Excerpts from a dataset:
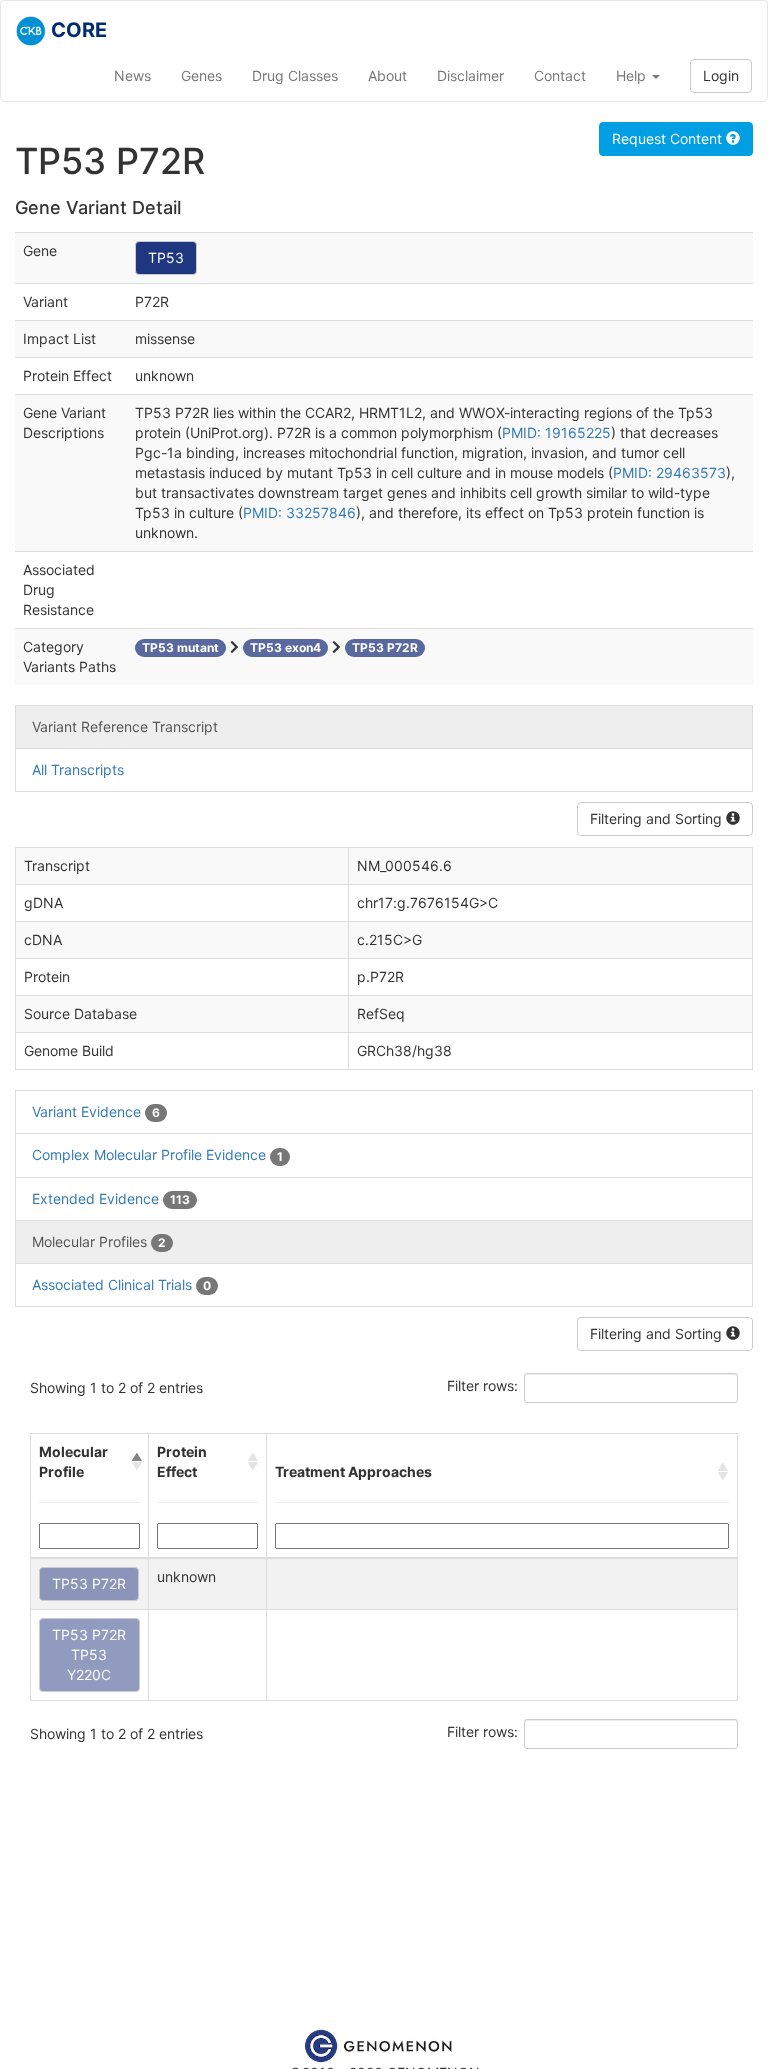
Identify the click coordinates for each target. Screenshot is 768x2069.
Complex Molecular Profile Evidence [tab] (157, 1154)
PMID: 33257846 (299, 512)
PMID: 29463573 (669, 472)
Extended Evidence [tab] (111, 1198)
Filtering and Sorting (658, 818)
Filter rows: (482, 1385)
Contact (560, 75)
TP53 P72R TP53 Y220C (89, 1654)
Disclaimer (470, 75)
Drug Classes (295, 75)
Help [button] (633, 75)
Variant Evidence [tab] (96, 1111)
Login (721, 75)
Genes (201, 75)
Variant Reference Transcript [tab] (125, 726)
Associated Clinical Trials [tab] (121, 1284)
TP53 (166, 257)
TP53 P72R (89, 1583)
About (387, 75)
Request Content (669, 138)
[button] (135, 1462)
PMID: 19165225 (556, 432)
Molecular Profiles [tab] (99, 1241)
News (132, 75)
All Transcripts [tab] (78, 769)
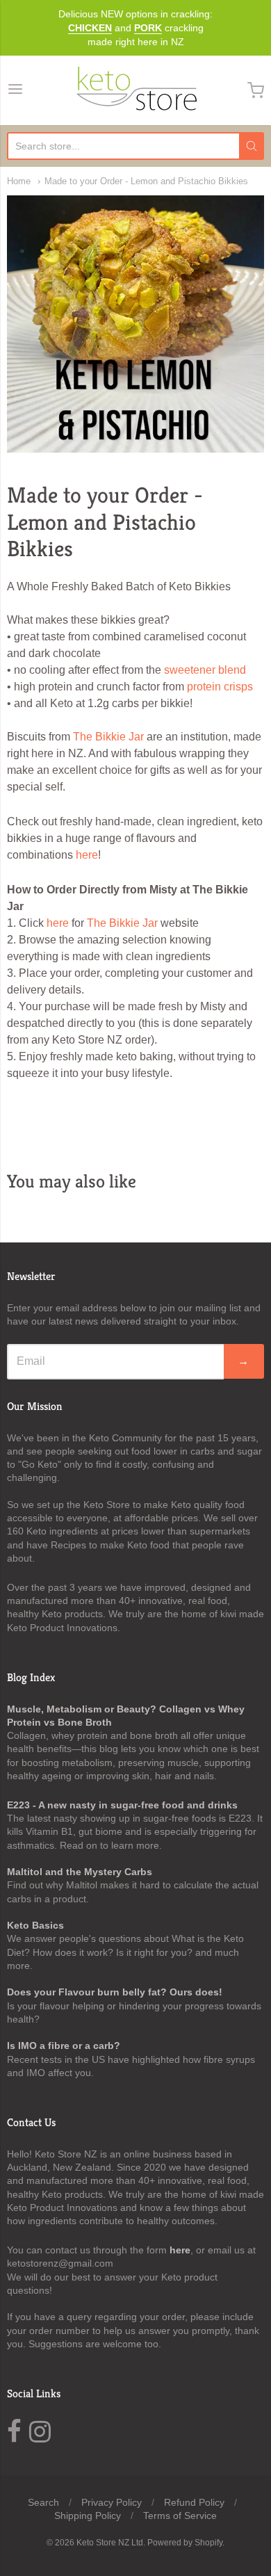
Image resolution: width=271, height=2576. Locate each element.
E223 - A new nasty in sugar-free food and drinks (122, 1805)
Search (43, 2502)
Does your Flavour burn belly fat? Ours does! (114, 1992)
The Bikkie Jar (108, 737)
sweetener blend (205, 670)
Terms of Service (180, 2515)
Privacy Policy (111, 2502)
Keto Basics (35, 1925)
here (87, 855)
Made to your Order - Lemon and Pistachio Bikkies (146, 181)
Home (19, 181)
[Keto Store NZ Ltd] (135, 90)
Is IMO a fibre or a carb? (63, 2045)
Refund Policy (194, 2502)
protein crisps (220, 686)
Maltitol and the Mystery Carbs (79, 1871)
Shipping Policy (87, 2515)
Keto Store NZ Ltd (109, 2542)
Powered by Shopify (184, 2542)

§ **Instructions for the task**
Determine the count of lines in the data that contain the string "Variant", and reply with that count alone.

§ **Result**
2